Part 2 — Transferring Files to MikroTik

Method 1 — SCP (Command Line)

scp -P 22 alpine-rootfs.tar.gz admin@MIKROTIK_IP:/

Method 2 — Winbox/WebFig

Drag & drop the tar.gz file into the Files window in Winbox. The upload path can be seen in Files or /file-store.

Part 3 — Importing Containers into RouterOS

Graphical method (Winbox/WebFig): To the section Container Go to the Images tab and click Import. Select the tar.gz file and enter a suitable name (e.g. alpine-armv7).

Command line method (RouterOS CLI):

/container image import file-name=alpine-rootfs.tar.gz name=alpine-armv7

Part 4 — Creating and Running a Container

After importing the image, build and run the container. Examples are provided for both Winbox and CLI.

CLI example:

/container create image=alpine-armv7 name=my-alpine command="/bin/sh"
 /container start my-alpine

In Winbox you can use the tab Console Use to connect to the container shell or enter the shell with the attach command.

Section 5 — IP Assignment and Port Forwarding (Port Forward / NAT)

There are two common ways to access a service inside a container from the outside: Dedicated IP allocation to the container and use NAT, or Direct port release If RouterOS supports it.
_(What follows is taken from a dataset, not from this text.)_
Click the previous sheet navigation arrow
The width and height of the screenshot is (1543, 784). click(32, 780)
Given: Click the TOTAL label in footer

NAT example for HTTP service: Let's assume the public IP of the router 203.0.113.10 and container IP 172.18.0.2 We want to forward port 8080 on the router to port 80 inside the container.
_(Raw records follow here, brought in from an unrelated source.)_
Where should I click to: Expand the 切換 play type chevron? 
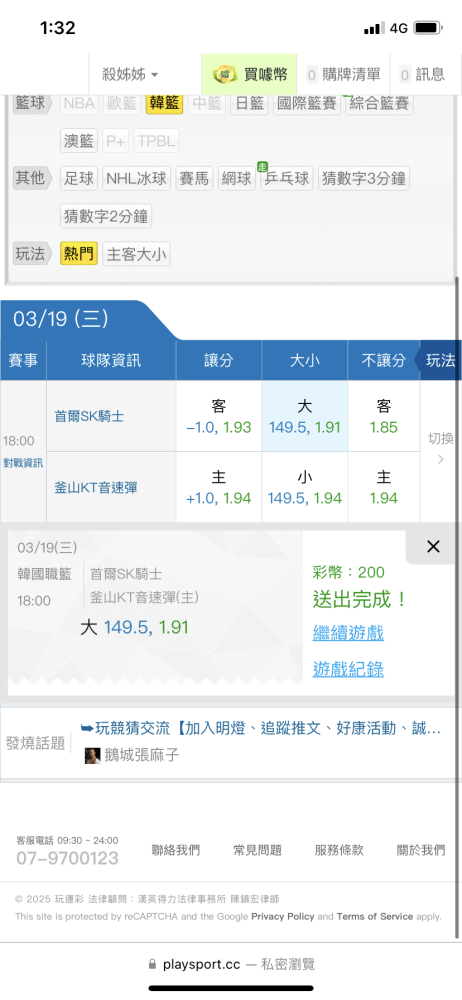click(440, 459)
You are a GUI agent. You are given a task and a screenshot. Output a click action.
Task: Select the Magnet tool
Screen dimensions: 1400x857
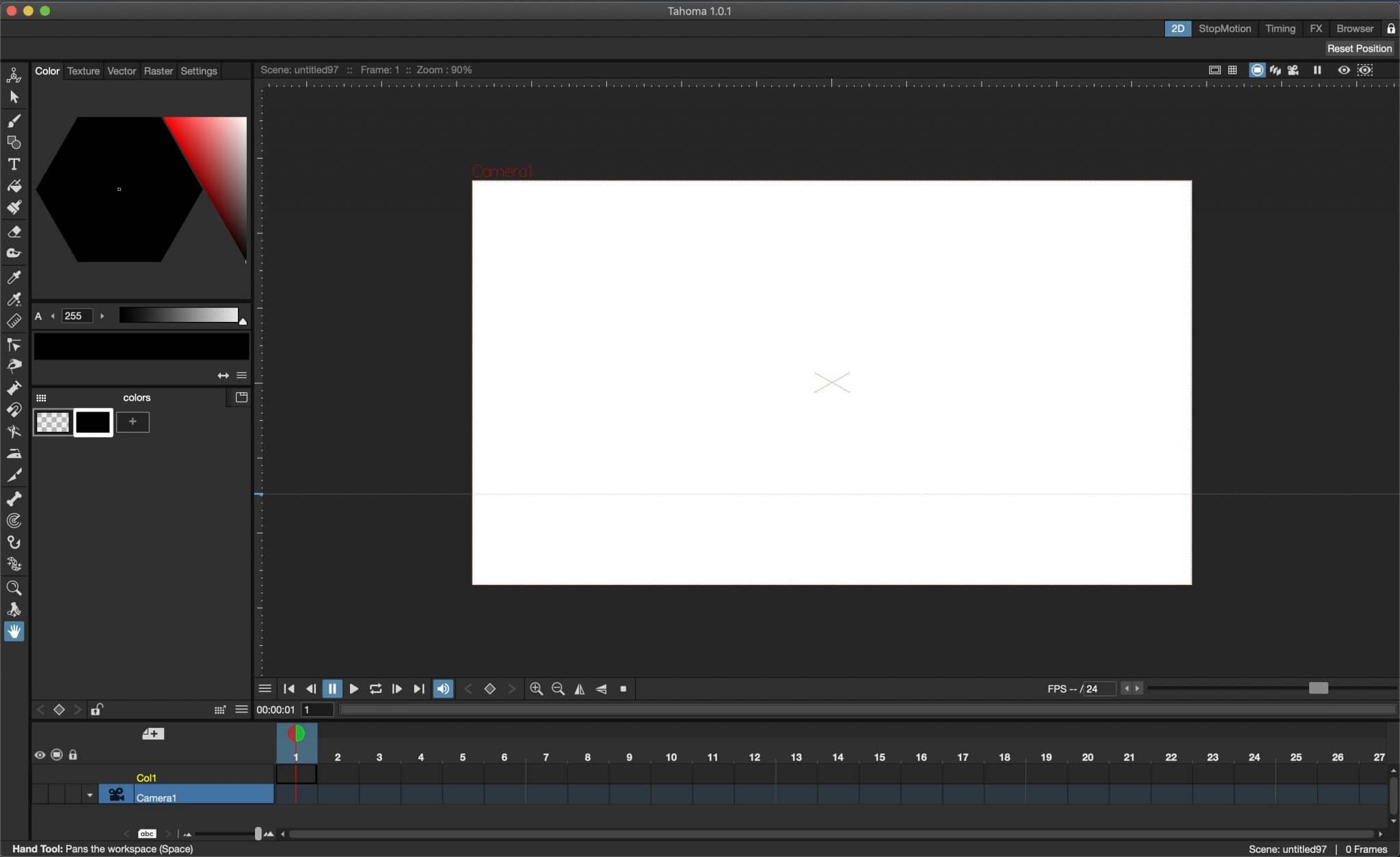[x=14, y=410]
/ip firewall nat add chain=dstnat dst-address=203.0.113.10 protocol=tcp dst-port=8080 action=dst-nat to-addresses=172.18.0.2 to-ports=80 comment="NAT -> container nginx"

For UDP, create a similar one with protocol=udp and the appropriate dst-port. Also use IP firewall filter Use to restrict access (e.g., only specific IPs) to increase security.

Part 6 — Practical Example: Installing Nginx and Port Forwarding

Summary steps to create rootfs from nginx, import to Mikrotik and run:

docker pull --platform linux/arm/v7 nginx:stable
docker create --name tmp-nginx nginx:stable
docker export tmp-nginx > nginx-rootfs.tar
gzip nginx-rootfs.tar

Then upload and import the file and create a container with the nginx executable command:

/container create image=nginx-arm name=nginx1 command="/usr/sbin/nginx -g 'daemon off;'"
 /container start nginx1

Next, find the container IP and create a NAT rule similar to the example in the previous section so that the service is accessible from the Internet.

Section 7 — Common Problems and Solutions

• Architectural problem: If RouterOS has an ARM architecture and your image is x86_64, you must build the image for ARM or use multi-arch. Multi-arch build methods include using qemu-user-static and docker buildx It is.

• Lack of resources: Containers consume machine resources; use cloud servers or dedicated servers for heavy services.

• Low storage space: Use FTP/NAS or a cloud server to host large files.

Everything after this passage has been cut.